While previous work has been limited to 2D,^15,16,21,31 XACT is inherently 3D due to the spherical propagation of acoustic waves, and 3D images have been reconstructed with our 3D ultrasound array. In our simulation, 6320 sensor positions have been distributed on a 3D hemisphere. The physical radius of the 3D hemispherical transducer array is 7.2 cm, and each sensor has an area of 5.71 mm² to receive the acoustic signal. With the rapid development of 3D breast ultrasound imaging device, ultrasound array with thousands of elements has been fabricated recently.³⁶ Another advantage for XACT to be an in vivo dosimetry is its potential to be combined with anatomical ultrasound imaging. The B-mode ultrasound images and the radiation-induced signals can be obtained by the same transducer. This means that we can get the anatomical information and dose distribution at the same time. Based on these, the expected acoustic signals can be simulated according to patients’ treatment plan prior to treatment delivering. Once the acoustic signals are found to be different from the planned expectation, the radiotherapy is immediately stopped. Making use of the target tracking of ultrasound, it is practical to verify whether the dose is being delivered to the patient’s intended location in real time. The ultrasound array may block part of the x-ray beam when it goes through the array, causing geometry nonuniformity of the irradiated x-ray intensity and overlaying a pattern on the breast XACT images. We can address this problem from both perspectives of software and hardware.³⁷ The lifetime of the ultrasound might be reduced because of receiving radiation during the cancer treatment. Concerns on skin-related toxicities because of coupling water might reduce the skin sparing effect of the MV x-rays will be also considered in the clinical translation of XACT imaging.

5. CONCLUSIONS

This study explored the feasibility of using XACT for in vivo dosimetry during SPBI radiotherapy has been conducted in this study via simulations. Based on breast CT images, a 3D breast volume was rendered with different tissue types. Numerical simulations illustrated the process of radiotherapy using two model x-ray beams to irradiate the seroma area in the breast phantom.
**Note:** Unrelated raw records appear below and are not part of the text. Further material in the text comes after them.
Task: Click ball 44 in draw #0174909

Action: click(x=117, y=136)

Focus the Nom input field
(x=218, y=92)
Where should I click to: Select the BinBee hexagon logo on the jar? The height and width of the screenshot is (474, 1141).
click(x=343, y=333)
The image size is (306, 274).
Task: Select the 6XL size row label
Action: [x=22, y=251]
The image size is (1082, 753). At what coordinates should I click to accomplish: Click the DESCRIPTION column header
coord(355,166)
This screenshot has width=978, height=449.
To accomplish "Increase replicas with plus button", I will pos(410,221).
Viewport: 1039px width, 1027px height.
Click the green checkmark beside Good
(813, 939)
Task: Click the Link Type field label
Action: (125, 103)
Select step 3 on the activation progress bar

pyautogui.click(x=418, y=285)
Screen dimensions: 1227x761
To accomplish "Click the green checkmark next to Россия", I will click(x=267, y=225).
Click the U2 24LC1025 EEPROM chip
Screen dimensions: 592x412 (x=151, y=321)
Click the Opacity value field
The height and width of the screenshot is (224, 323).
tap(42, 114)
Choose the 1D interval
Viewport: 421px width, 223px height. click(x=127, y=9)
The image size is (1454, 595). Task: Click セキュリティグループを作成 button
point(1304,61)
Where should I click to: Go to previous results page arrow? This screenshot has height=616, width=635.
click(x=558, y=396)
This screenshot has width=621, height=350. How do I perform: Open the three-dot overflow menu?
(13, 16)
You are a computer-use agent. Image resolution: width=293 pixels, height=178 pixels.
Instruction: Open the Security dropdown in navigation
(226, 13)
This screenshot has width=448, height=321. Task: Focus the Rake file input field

After the x-ray-induced initial pressure distribution inside the breast being reconstructed via a time-reversal algorithm, the relative dose map can be obtained according to the proportional relationship between the initial pressure and the dose deposition. The final energy profile is superimposed on the original breast CT image to achieve real-time tracking of the beam position and relative dose monitoring. Results show that GTV and PTV for evaluating radiotherapy effects were adequately irradiated in the reconstructed dose distribution map. Furthermore, the RMSE values in the GTV and PTV were calculated. The proposed system configuration has great potential to be applied as a dosimeter for SPBI.